- [Data provided]:
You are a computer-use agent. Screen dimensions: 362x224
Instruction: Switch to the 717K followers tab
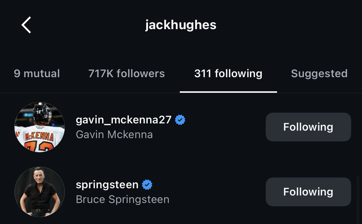[x=126, y=74]
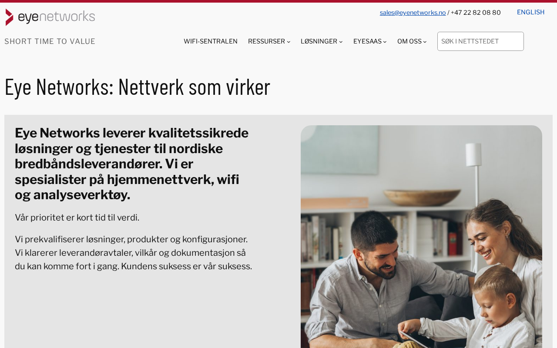Image resolution: width=557 pixels, height=348 pixels.
Task: Click the phone number +47 22 82 08 80
Action: 476,13
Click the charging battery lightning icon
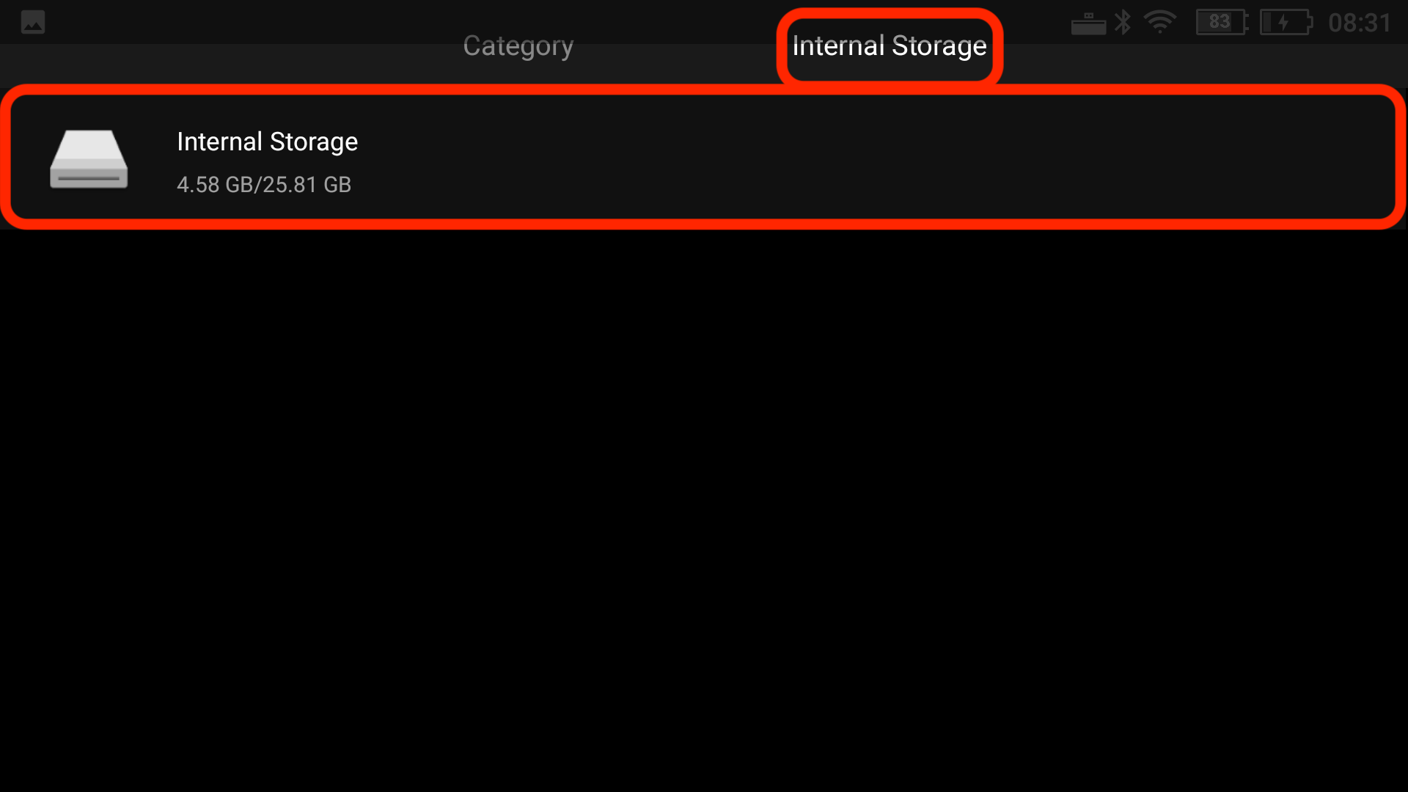Image resolution: width=1408 pixels, height=792 pixels. (1285, 22)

- [Exercise directions]:
From the line that contains "Instruction: Switch to the 717K followers tab" through the last line of the entries, transcribe every line exactly, leaving out the pictures.

- [Result of this task]:
Instruction: Switch to the 717K followers tab
[x=126, y=74]
Image resolution: width=557 pixels, height=348 pixels.
Task: Click the phone number +47 22 82 08 80
Action: 476,13
Click the charging battery lightning icon
Image resolution: width=1408 pixels, height=792 pixels. (1285, 22)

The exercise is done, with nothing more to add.